Cognitive Approaches


Conceptual Basis of Grammar

Cognitive grammar & constructional approaches view the grammar as an inventor of symbolic units. This accounts to the claim that the language system does not work predominantly by building a structure but by storing it. Cognitive grammar by Langacker focuses on the principles and mechanisms that give rise to and structure the units of language Construction grammars like Talmy's look at how the units of language are interconnected and structured since they suppose that grammar consists of constructions rather than stored words and applicable rules.

Guiding principles

1. The symbolic thesis:
The basic unit of a grammar is a form-meaning pairing termed variously a symbolic assembly in Langacker’s Cognitive Grammar or a construction in a construction grammar. A symbolic assembly has two poles

  1. the form: sound /kæt/, orthographie (cat), gesture
  2. the meaning: semantic content associated with the symbol

Consequence: If the basic grammatical unit is a symbolic unit, then form cannot be studied independently of meaning.
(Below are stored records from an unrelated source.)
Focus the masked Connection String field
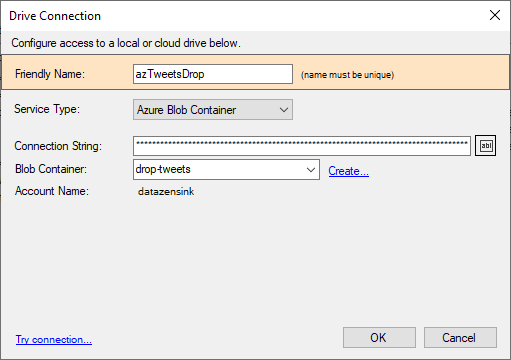The height and width of the screenshot is (360, 511). click(302, 146)
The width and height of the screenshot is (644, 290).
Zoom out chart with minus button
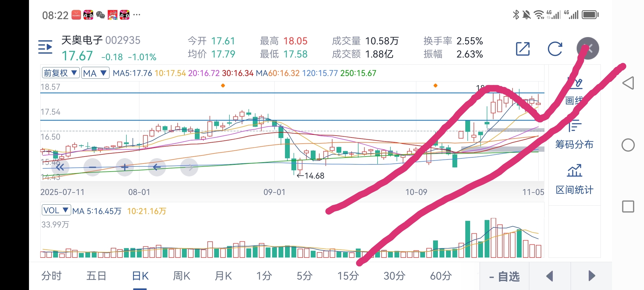point(93,167)

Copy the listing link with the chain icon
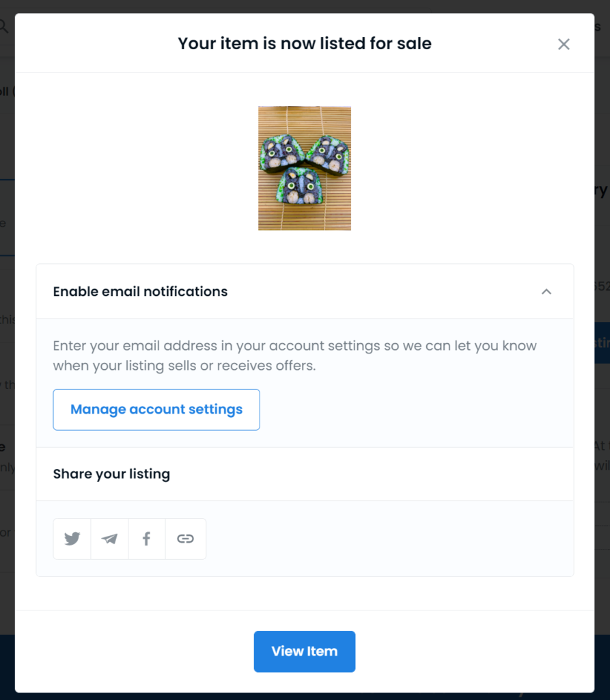click(185, 539)
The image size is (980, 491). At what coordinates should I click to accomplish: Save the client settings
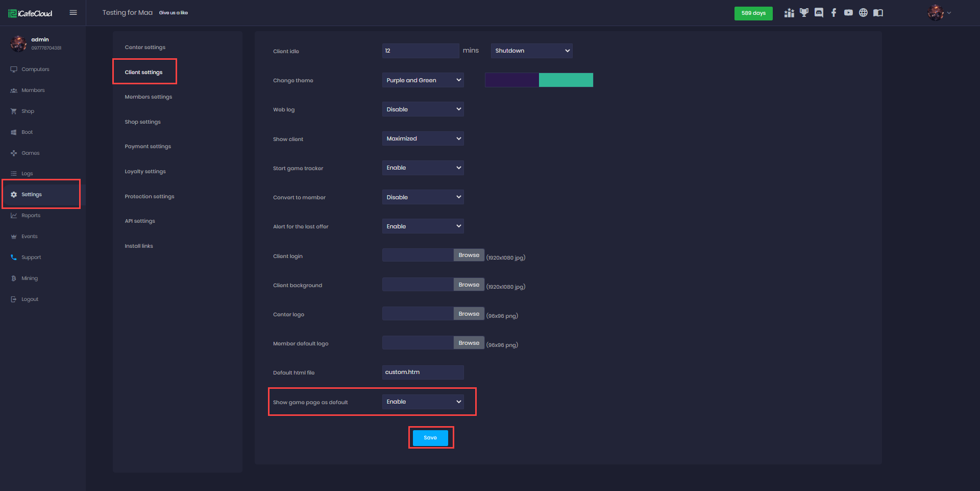(x=430, y=438)
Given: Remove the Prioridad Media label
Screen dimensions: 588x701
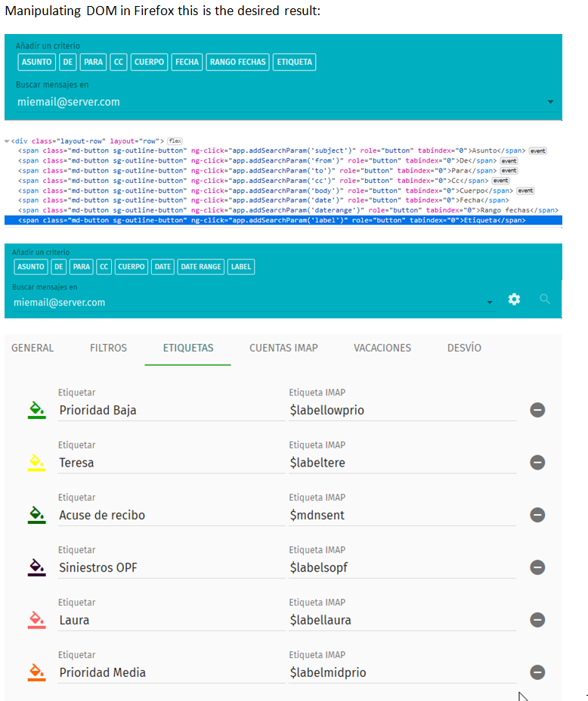Looking at the screenshot, I should [537, 672].
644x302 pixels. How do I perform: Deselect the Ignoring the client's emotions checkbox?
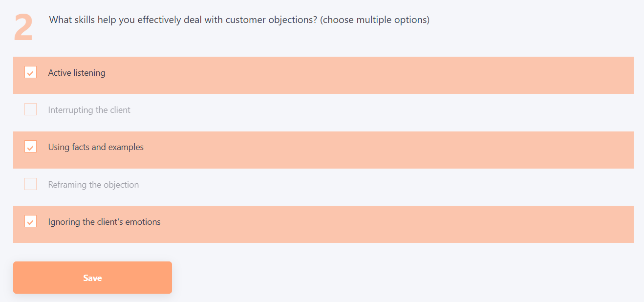[x=30, y=221]
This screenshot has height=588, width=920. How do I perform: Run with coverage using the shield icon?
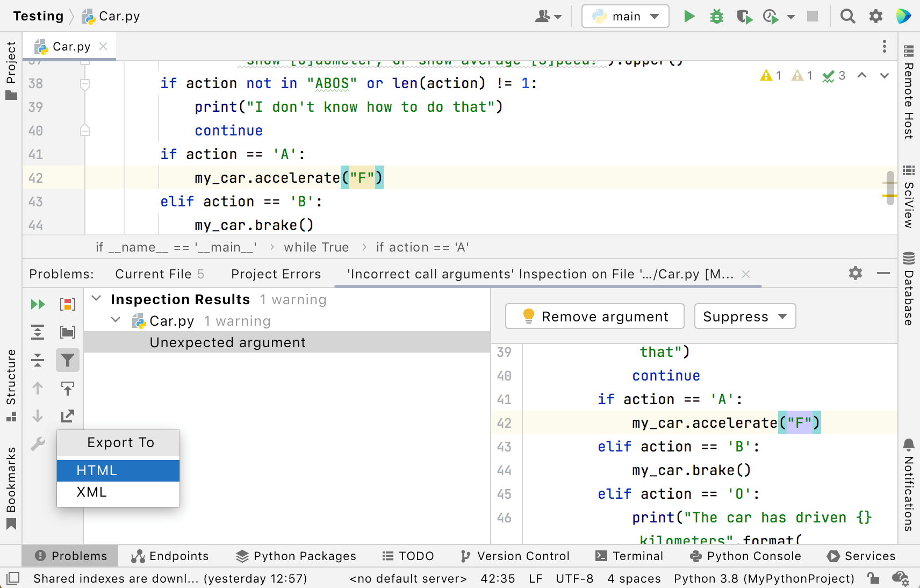pos(744,17)
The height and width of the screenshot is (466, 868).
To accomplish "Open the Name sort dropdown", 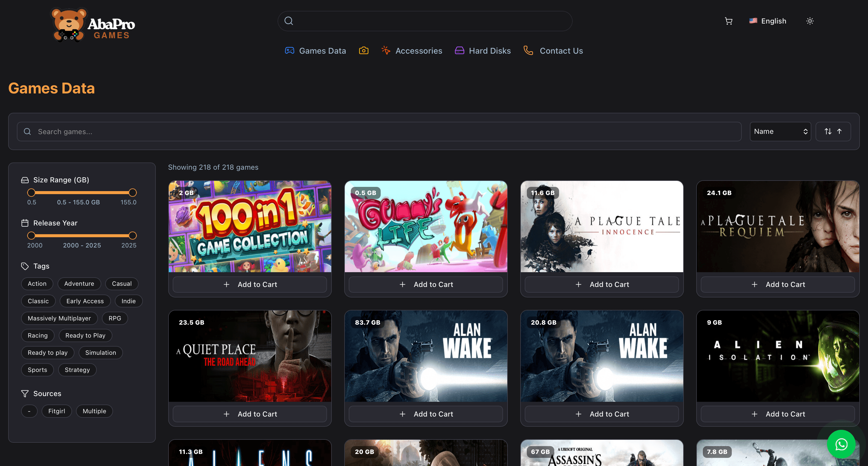I will pos(780,131).
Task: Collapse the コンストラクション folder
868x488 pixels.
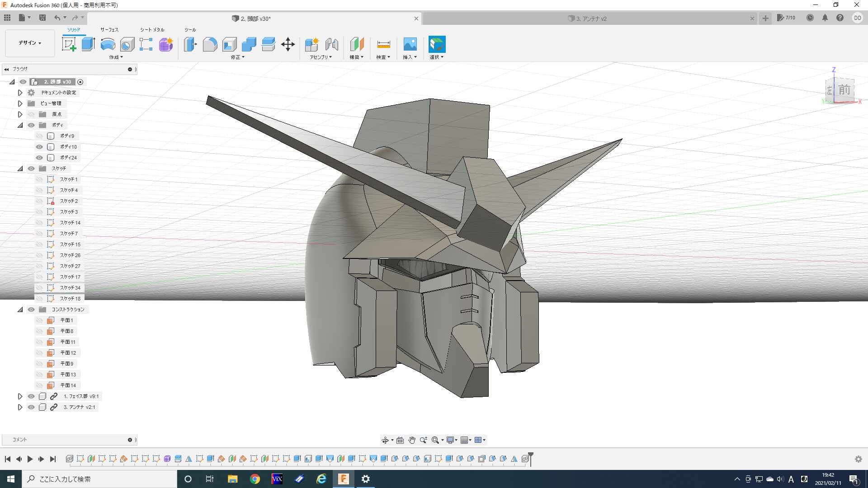Action: click(x=20, y=310)
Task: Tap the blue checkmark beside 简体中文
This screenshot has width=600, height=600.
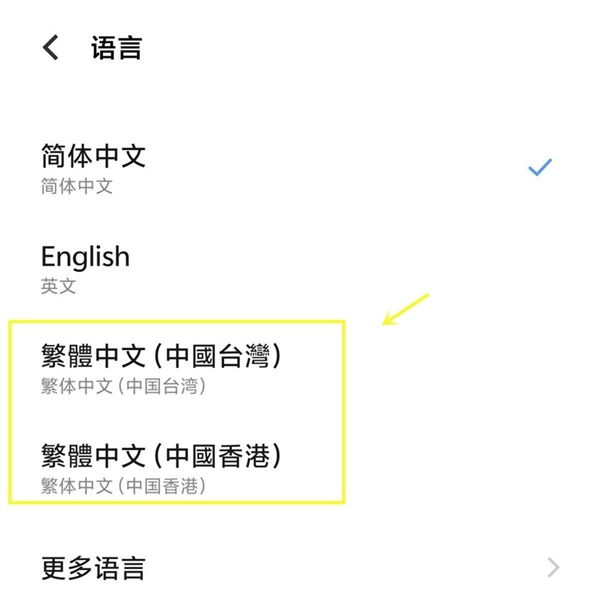Action: click(540, 167)
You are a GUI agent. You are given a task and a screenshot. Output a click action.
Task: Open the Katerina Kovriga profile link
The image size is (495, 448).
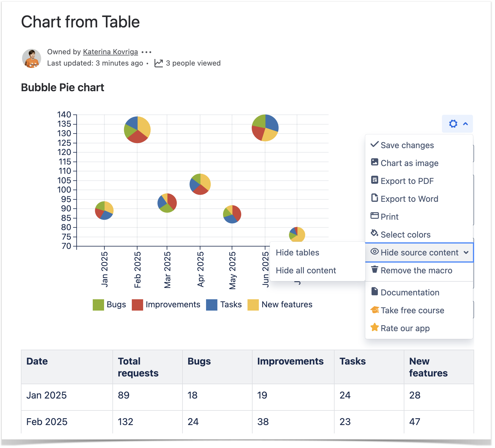coord(110,52)
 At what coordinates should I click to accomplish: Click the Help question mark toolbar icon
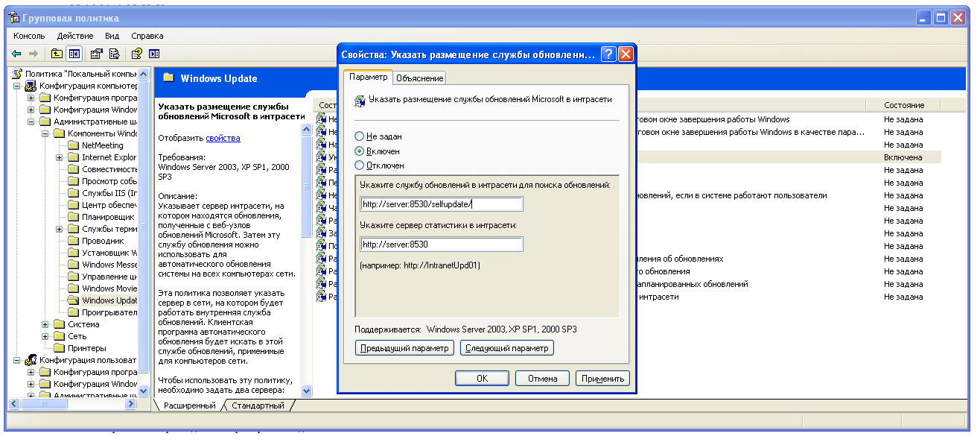pos(136,54)
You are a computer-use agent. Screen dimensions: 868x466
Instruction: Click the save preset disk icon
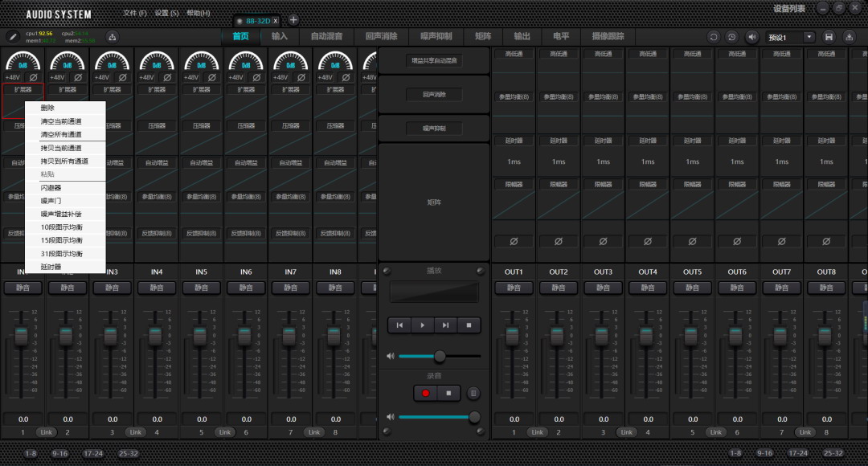click(x=829, y=37)
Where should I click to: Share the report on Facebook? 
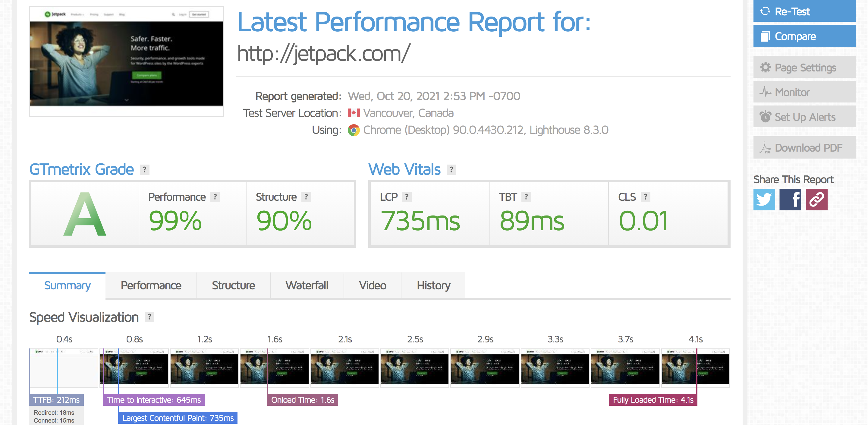tap(790, 200)
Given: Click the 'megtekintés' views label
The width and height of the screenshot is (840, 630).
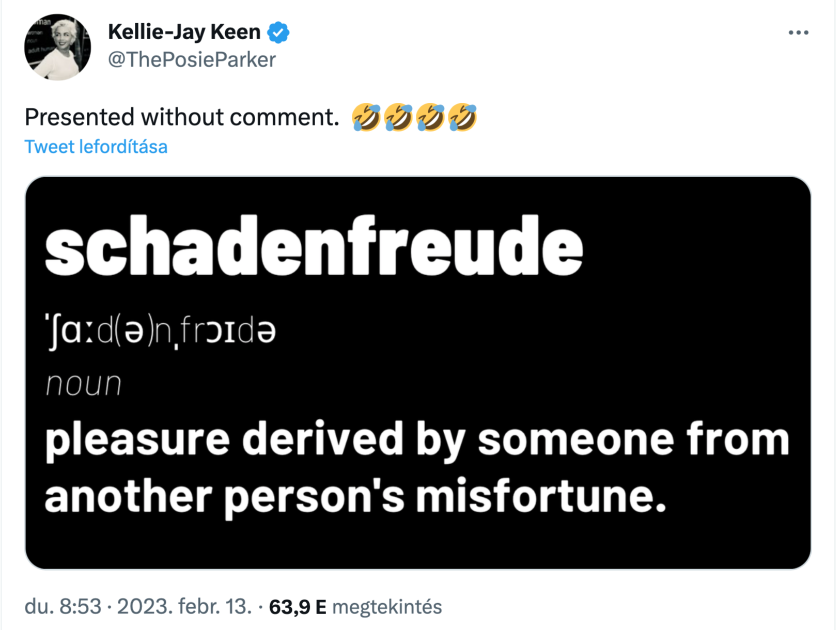Looking at the screenshot, I should pyautogui.click(x=387, y=607).
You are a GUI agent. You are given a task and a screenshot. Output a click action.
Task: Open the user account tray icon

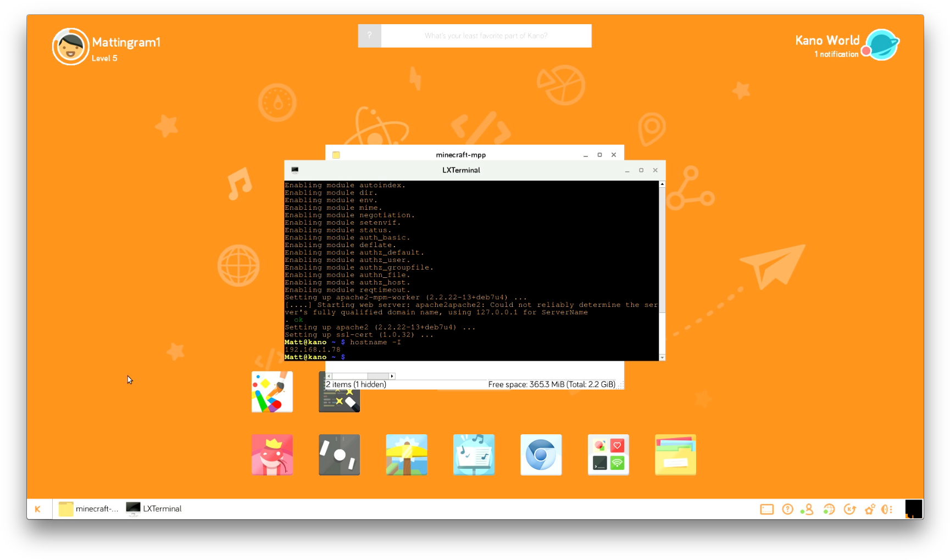[x=807, y=509]
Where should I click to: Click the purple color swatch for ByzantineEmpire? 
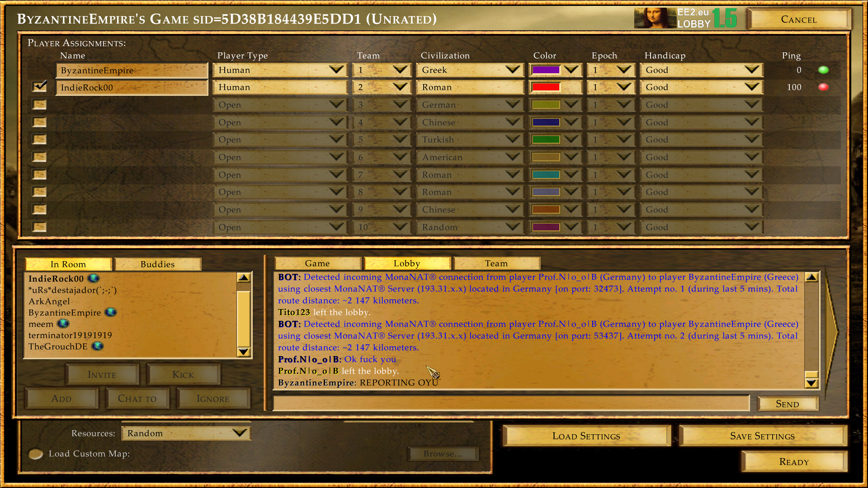click(x=546, y=70)
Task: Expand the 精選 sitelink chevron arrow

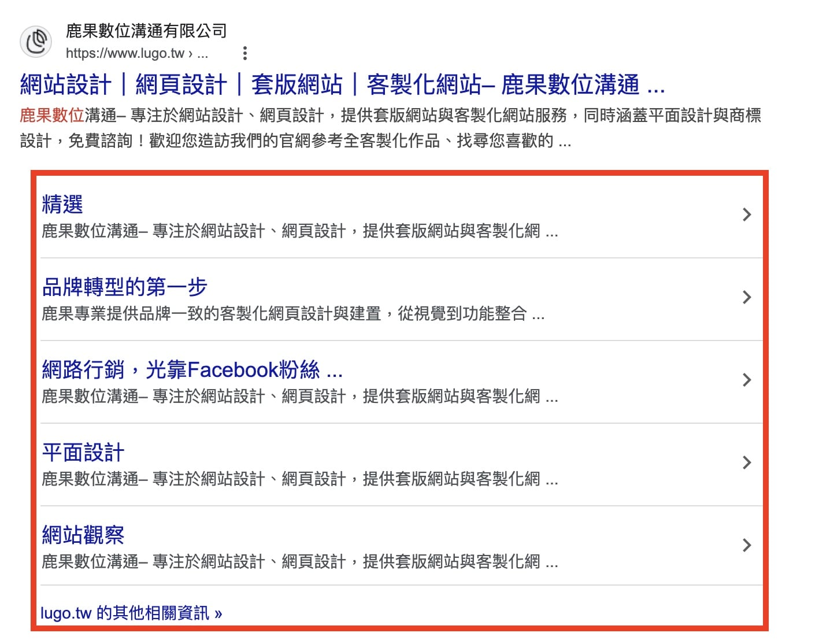Action: coord(746,214)
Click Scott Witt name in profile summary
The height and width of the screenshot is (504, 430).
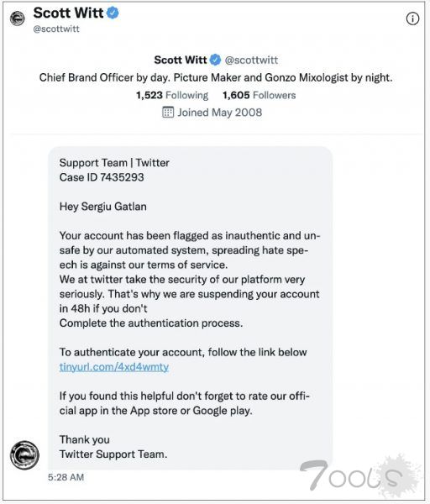181,60
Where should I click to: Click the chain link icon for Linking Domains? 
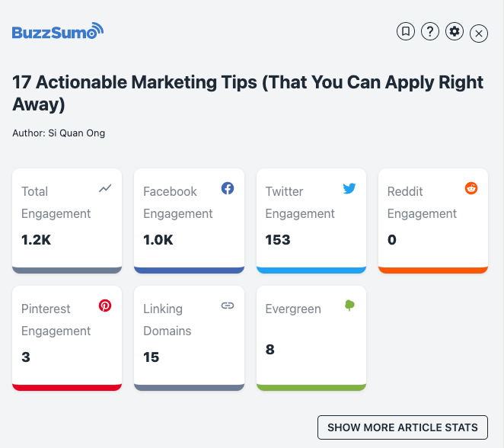click(x=228, y=306)
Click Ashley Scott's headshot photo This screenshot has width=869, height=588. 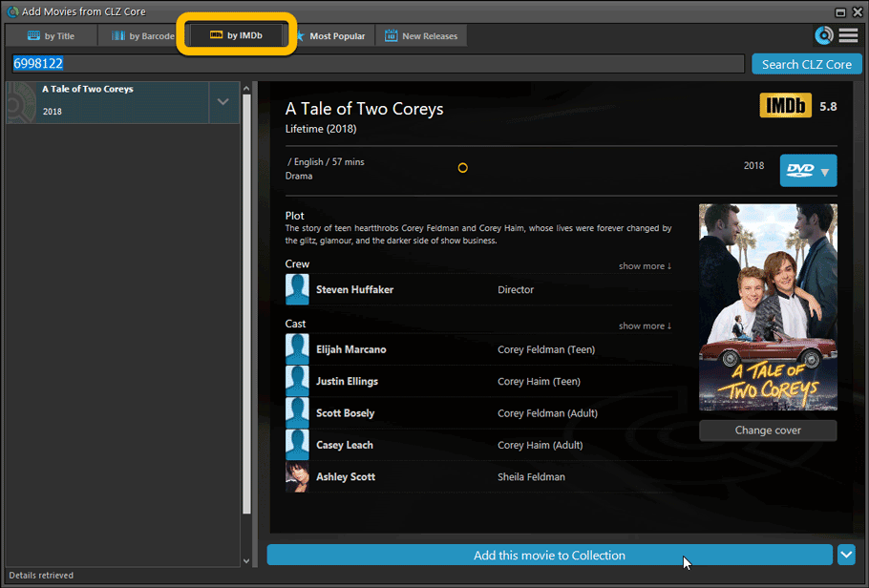(x=297, y=477)
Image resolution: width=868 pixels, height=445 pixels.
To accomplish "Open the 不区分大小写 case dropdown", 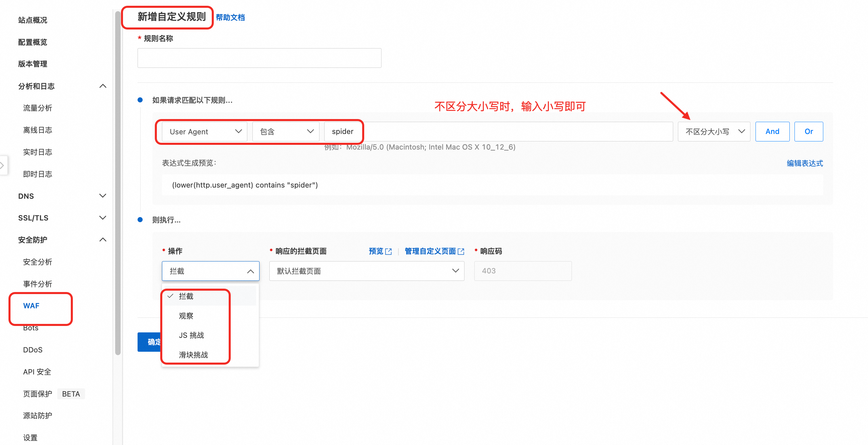I will point(714,132).
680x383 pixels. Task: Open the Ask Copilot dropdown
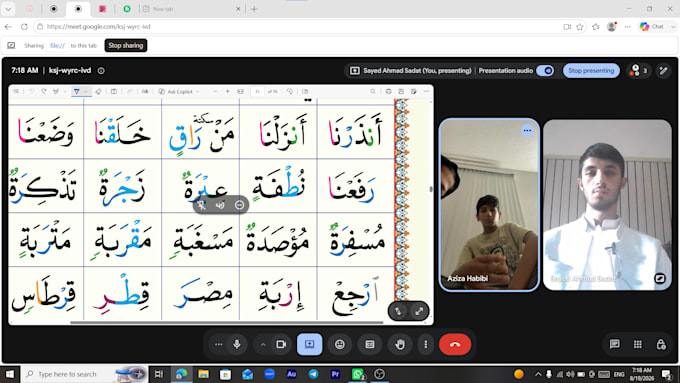click(179, 92)
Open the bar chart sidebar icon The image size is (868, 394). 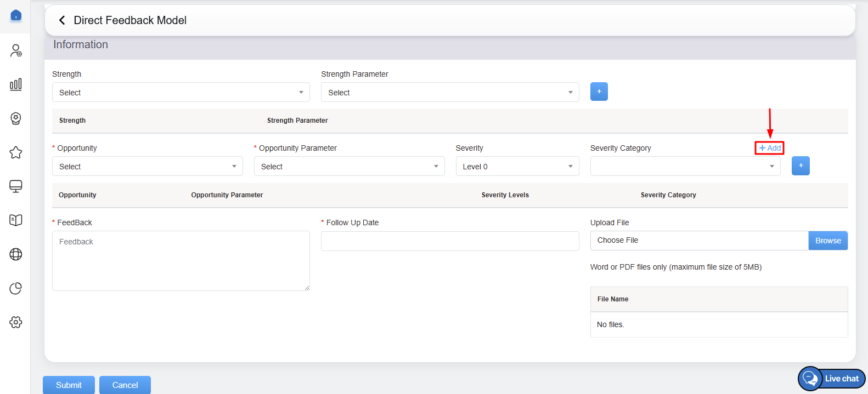point(16,84)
Therefore, the study of grammar is the study of the full range of units (from phonemes to structures such as passive/active constructions) that make up a language.

2. The usage-based thesis: No distinction between competence & performance since: Knowledge of language is derived from & informed by language use.
There is an intimate relationship between the grammar (defined as the mental repository of symbolic units), and language use.